Por isso, procurando demonstrar a atualidade teórica de Clóvis Moura, fruto de um esforço hercúleo, é assertiva a iniciativa da Editora Dandara em coroar o público brasileiro com esta obra. Quem quiser ter um quadro mais ou menos acurado sobre a existência dos quilombos no Brasil, sem sombra de dúvidas não pode se eximir de conhecê-la, principalmente a geração de pesquisadores, educadores, militantes dos movimentos sociais e aqueles que têm a pretensão de conhecer quais foram as diversas estratégias e lutas encampadas pelos trabalhadores africanos escravizados no Brasil e como se forjavam as suas articulações no contexto da ordem escravista. O livro comprova não somente o compromisso de Clóvis Moura em municiar a classe trabalhadora para conhecer a luta do oprimido no Brasil, mas também expõe como se deram as lutas de classes no contexto da ordem escravista.

Em Os Quilombos e a Rebelião Negra o trabalhador escravizado, ao contrário do que prega a história “oficial”, não é veiculado enquanto um “escravo” passivo, que aceitou ser subsumido ao trabalho compulsório e que nada fez para combatê-lo. Moura afirma que o africano no Brasil foi o elemento fundamental para desgastar a ordem escravista por meio de seus mecanismos de combate à escravidão e, ao mesmo tempo, o principal protagonista no processo que desembocou na abolição da escravatura, em 1888. Assim, de acordo com Moura, só tem sentido afirmar a abolição da escravatura no país não apenas em detrimento da atuação do movimento abolicionista, mas em razão das lutas travadas pelos africanos escravizados antes do referido movimento.

A partir da criação de quilombos em todo o Brasil, quais sejam nas regiões urbana e rural – Sergipe, Bahia, São Paulo e Amazonas, por exemplo – Clóvis Moura denota que essas realizações dos africanos não foram somente locais onde negras/os procuravam “fugir” da sua condição de cativos, mas também tinham como finalidade construir espaços cujas relações de igualdade e solidariedade pudessem expressar o que seria uma sociedade ausente da dominação de classes.
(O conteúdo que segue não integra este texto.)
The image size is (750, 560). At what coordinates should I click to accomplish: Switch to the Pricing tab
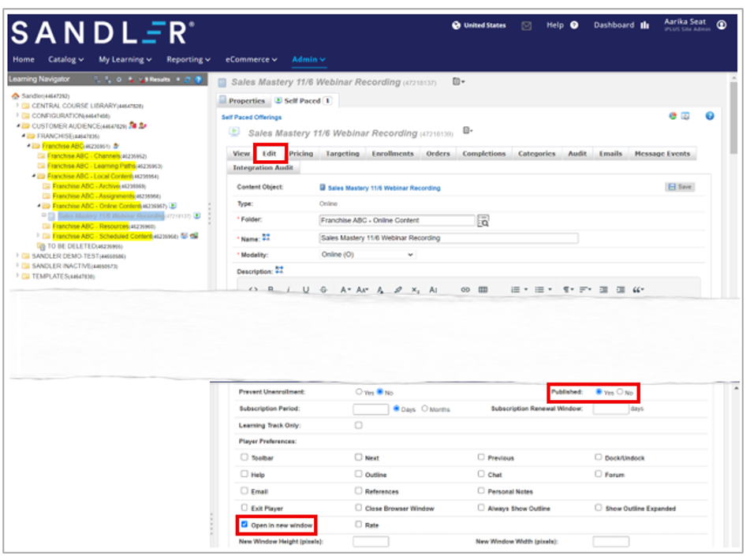click(300, 154)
Não por acaso, nos quilombos habitavam todos aqueles que eram pertencentes as classes subalternas – negros, brancos pobres e nativos.

E mais, a capacidade dos quilombolas em produzir riqueza no interior das comunidades, a qualidade no que diz respeito a organização militar, a sua relação com os pequenos comerciantes – em Palmares – nos fornecem elementos substanciais para que possamos identificar o porquê de as classes dominantes despenderem esforços com a finalidade de destroçar os quilombos.

Outro fator que nos autoriza celebrar a reedição do livro Os Quilombos e a Rebelião Negra e a sua atualidade é o nexo que Clóvis Moura captura entre o papel dos quilombos e outras formas de lutas e resistências encabeçadas pelos trabalhadores africanos escravizados. Nesse caso, Moura indica o assassinato individual do senhor de escravo, as fugas isoladas e os suicídios praticados pelos africanos enquanto meios de não se submeter ao trabalho forçado e o aborto cometido pela africana escravizada. Os saques, as insurreições, as guerrilhas e as lutas emancipatórias no Brasil, a exemplo da Inconfidência Baiana, em 1798, também tiveram o protagonismo do negro. Tais acontecimentos comprovam que os escravizados, ao enfrentarem a ordem escravista, ainda fizeram com que as classes dominantes temessem aquilo que se convencionou chamar de “haitianização” do Brasil, despertando o “medo” branco.

Os aspectos arrolados acima estão presentes no trabalho de Clóvis Moura e abrem sendas para que possamos extrair os elementos que nos permitem agarrar o caráter das classes burguesas brasileiras. Dito de outra maneira, quem quiser entender a natureza reacionária e conservadora do Brasil, o caráter violento das classes dominantes do Brasil, a sua feição antidemocrática, a animosidade e aversão a tudo aquilo que concerne às demandas da classe trabalhadora em geral, como se efetiva a relação entre racismo, violência e exploração de classes, as bases para tal empreitada encontra-se em Os Quilombos e a Rebelião Negra.